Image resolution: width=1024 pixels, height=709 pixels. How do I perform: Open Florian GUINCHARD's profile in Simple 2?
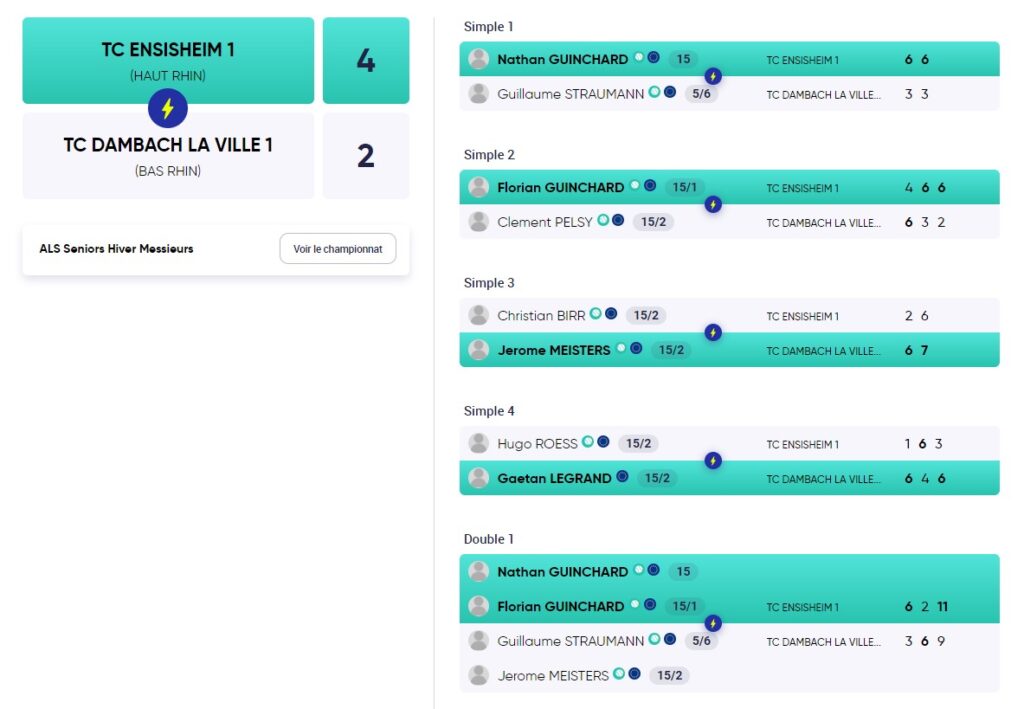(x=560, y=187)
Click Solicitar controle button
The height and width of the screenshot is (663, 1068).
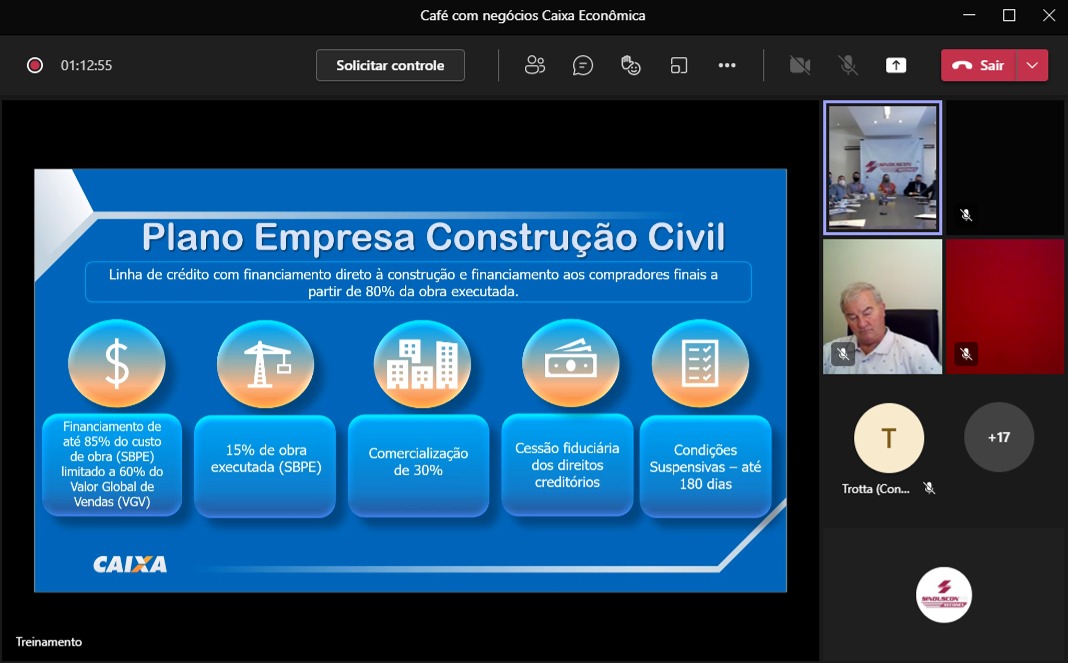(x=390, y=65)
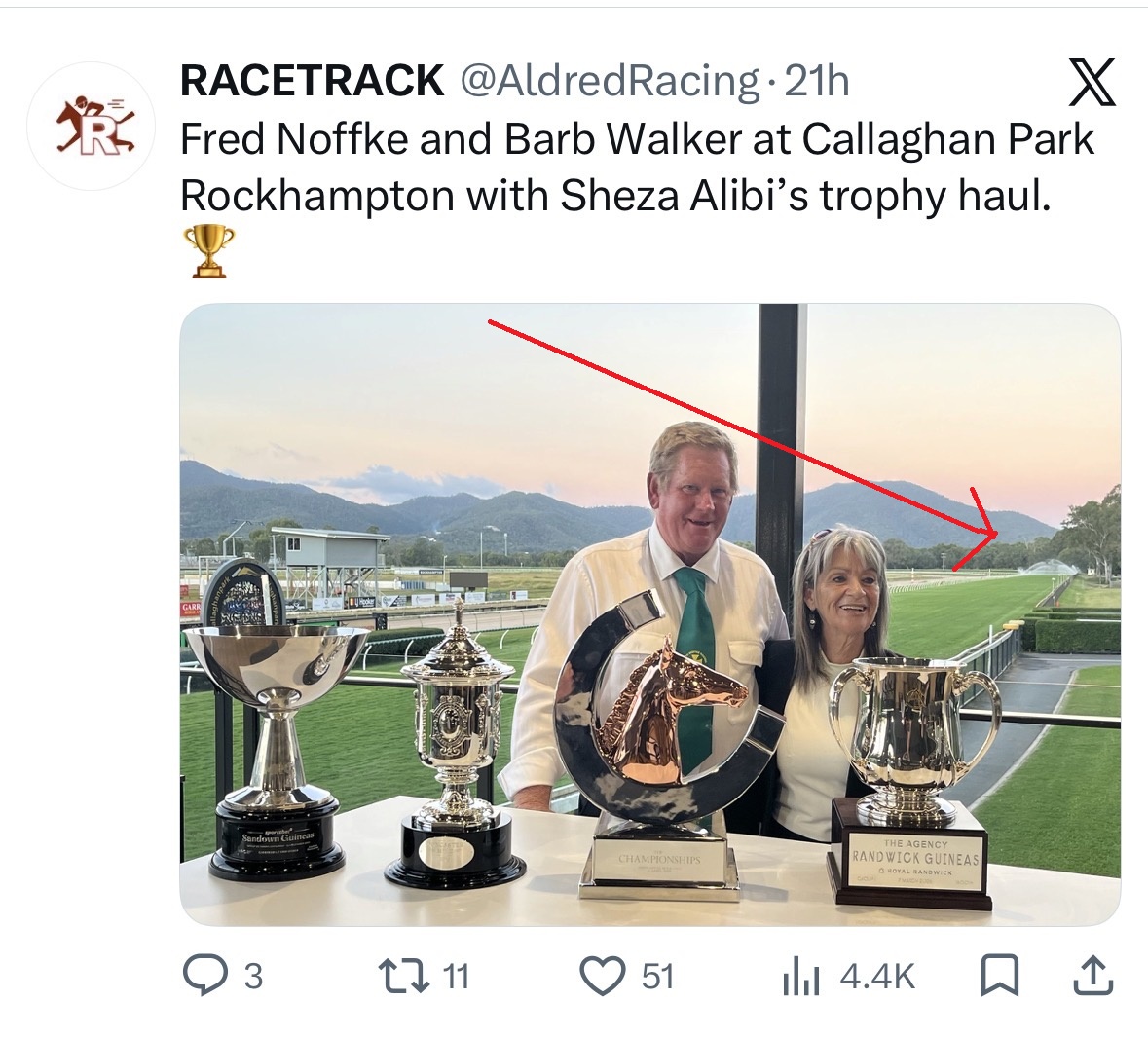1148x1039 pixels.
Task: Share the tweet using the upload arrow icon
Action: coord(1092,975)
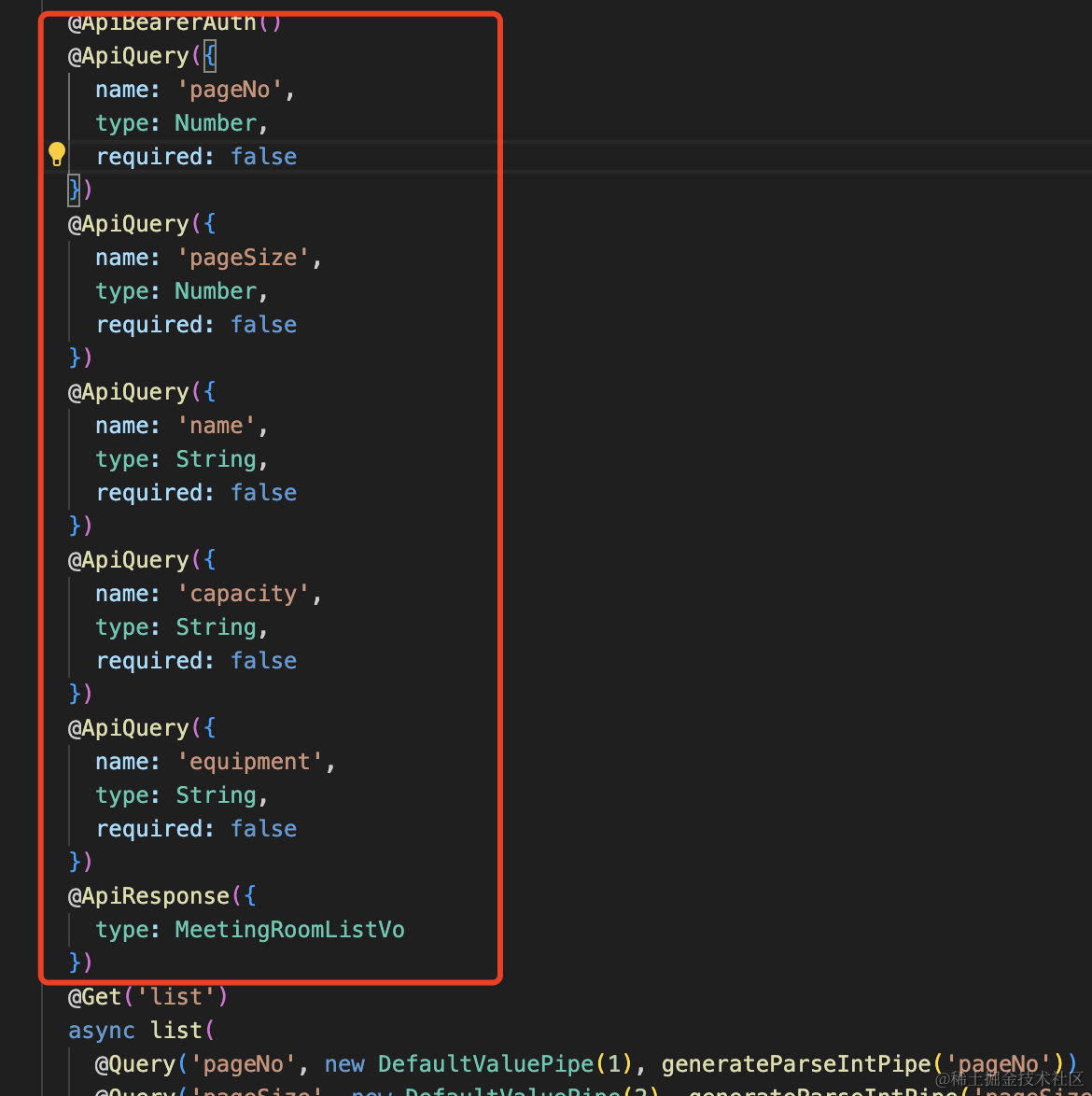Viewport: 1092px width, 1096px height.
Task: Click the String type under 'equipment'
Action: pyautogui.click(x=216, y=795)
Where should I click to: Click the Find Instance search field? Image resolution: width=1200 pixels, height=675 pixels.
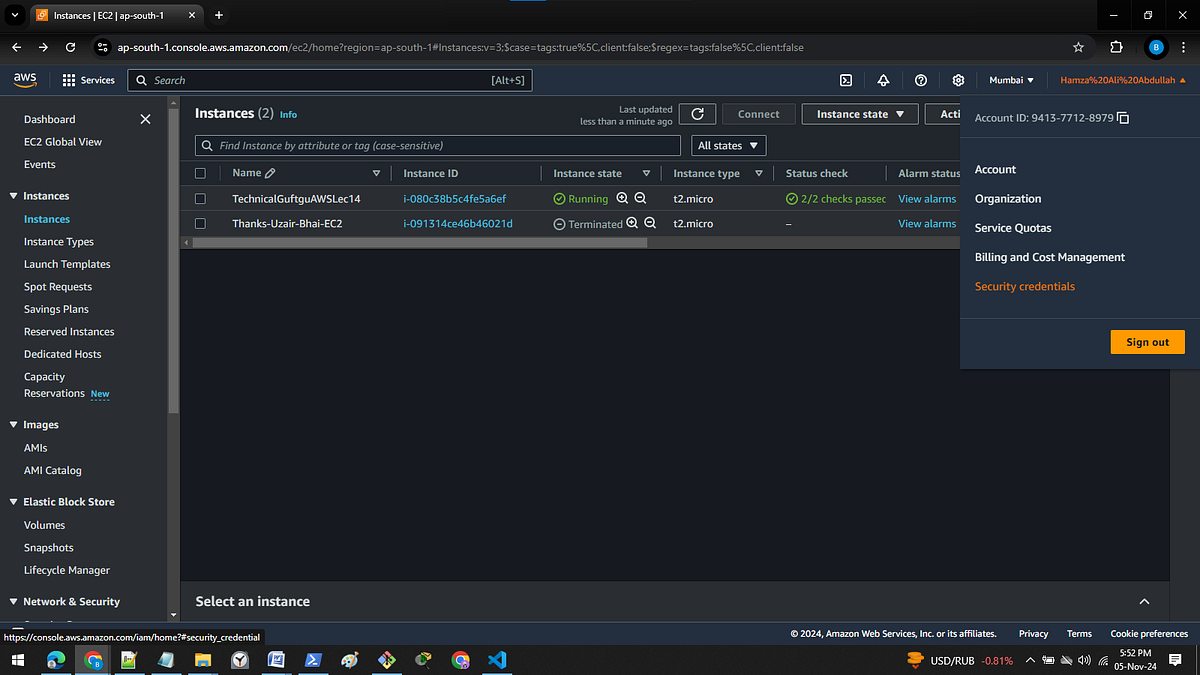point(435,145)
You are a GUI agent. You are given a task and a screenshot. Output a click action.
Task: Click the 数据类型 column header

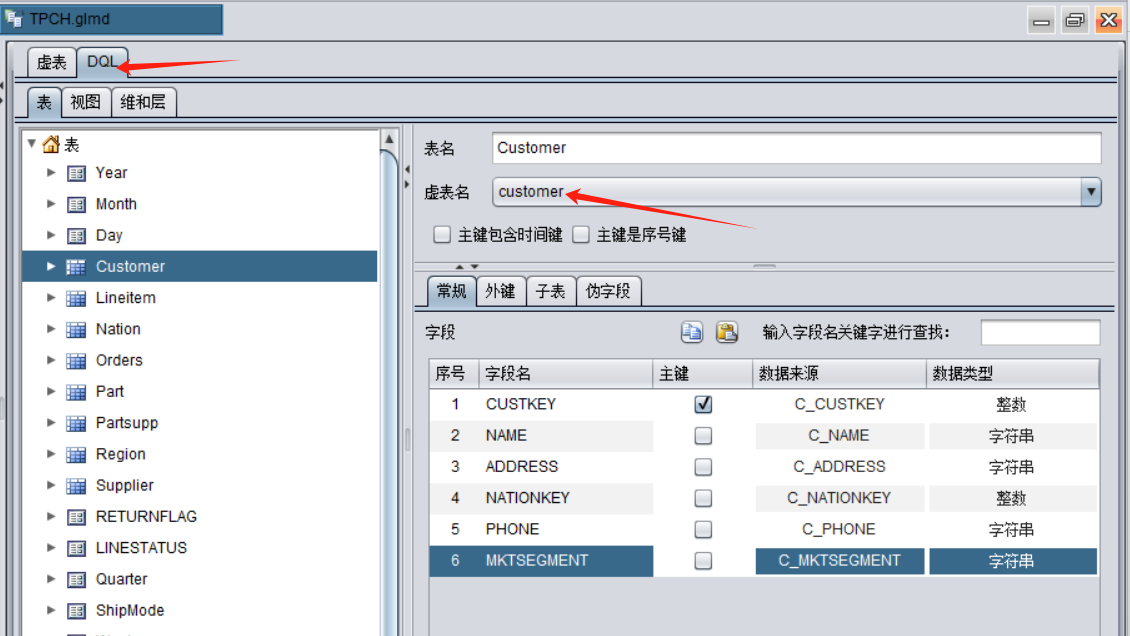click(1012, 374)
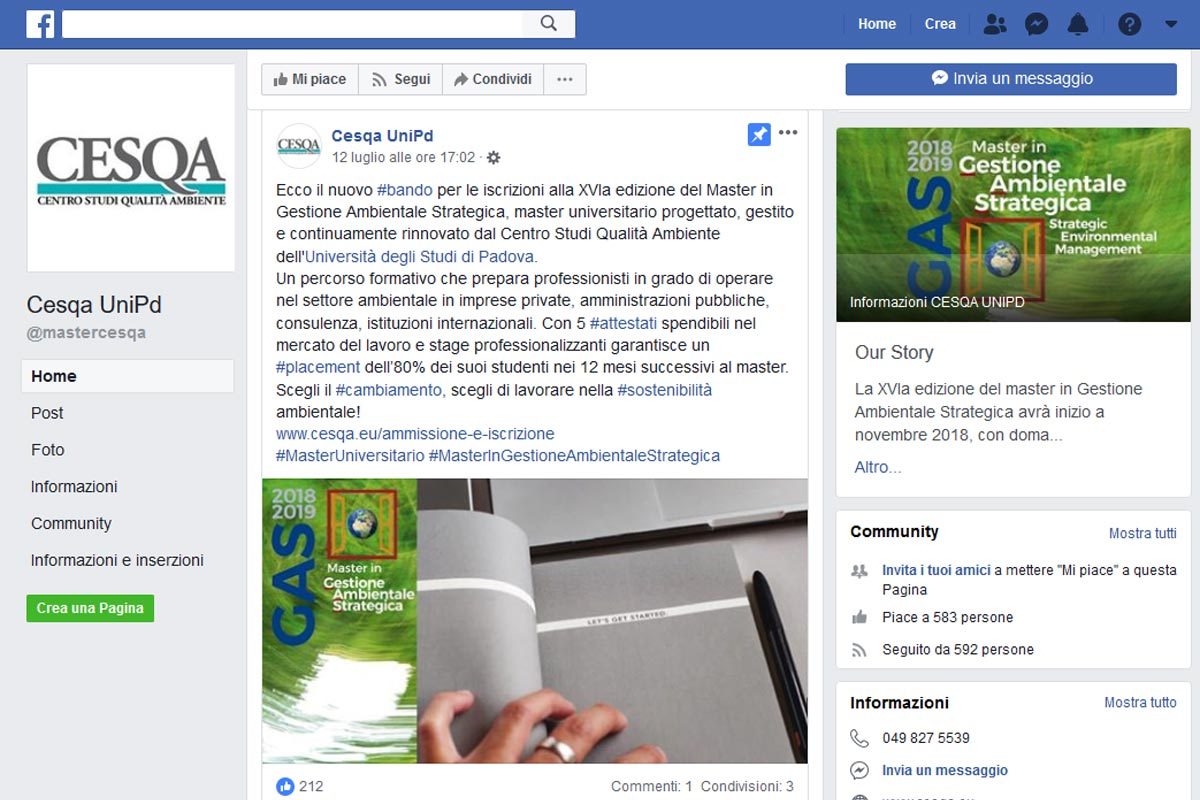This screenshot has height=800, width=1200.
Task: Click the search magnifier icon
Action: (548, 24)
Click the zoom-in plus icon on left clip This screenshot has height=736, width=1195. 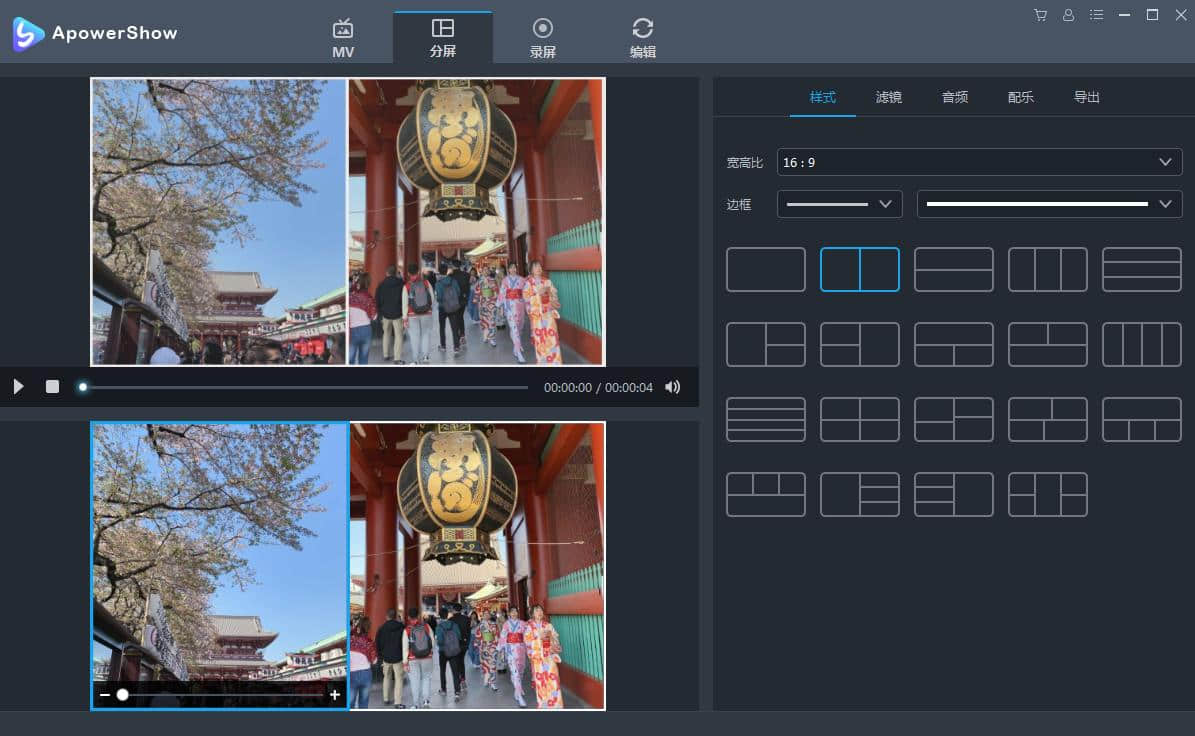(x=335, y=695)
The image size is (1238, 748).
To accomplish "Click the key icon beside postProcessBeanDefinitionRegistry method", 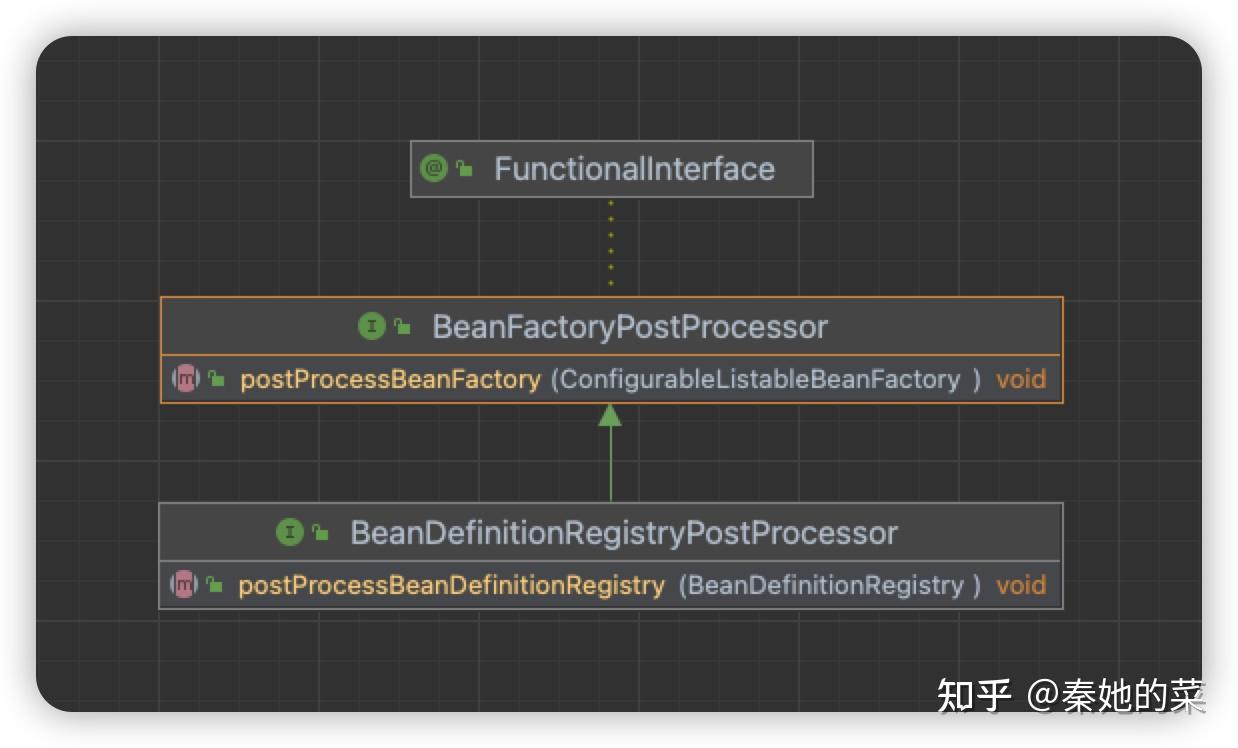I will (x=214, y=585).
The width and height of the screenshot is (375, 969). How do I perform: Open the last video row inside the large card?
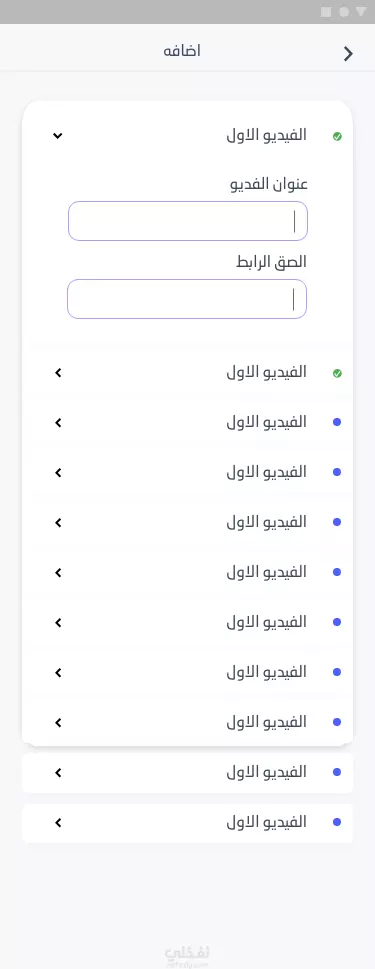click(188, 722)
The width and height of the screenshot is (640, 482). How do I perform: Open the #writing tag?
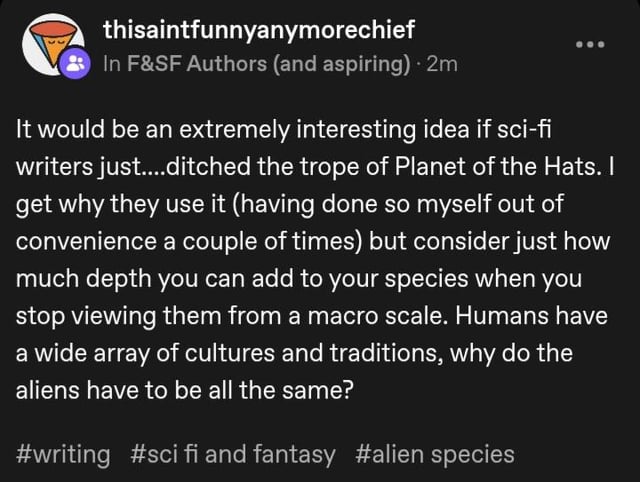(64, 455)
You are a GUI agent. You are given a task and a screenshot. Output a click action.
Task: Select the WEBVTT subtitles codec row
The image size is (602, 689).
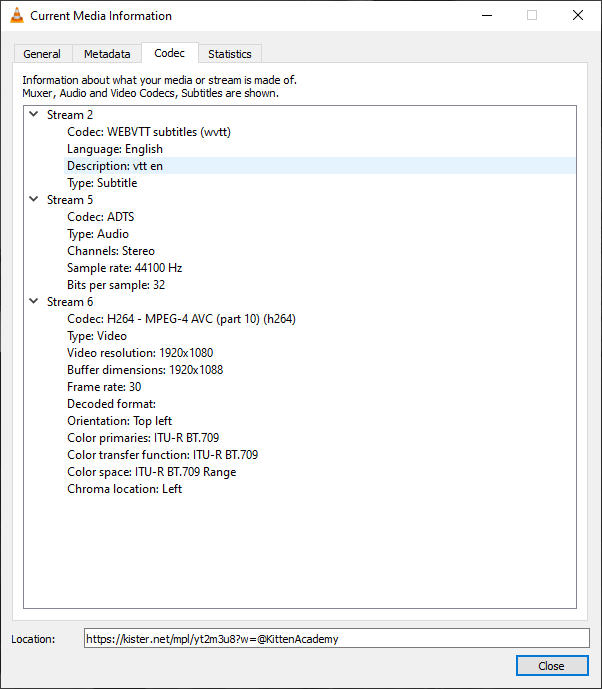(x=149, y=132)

## PROBLEM TO WORK ON
Transcribe, without alteration, each line from the one with "The width and height of the screenshot is (640, 482)." through the last line of the data; no pictures belong in the copy.

## RESPONSE AREA
The width and height of the screenshot is (640, 482). How do I perform: Open the #writing tag?
(64, 455)
You are a GUI agent. You are given a task and a screenshot. Output a click action.
Task: Select the WEBVTT subtitles codec row
The image size is (602, 689).
(x=149, y=132)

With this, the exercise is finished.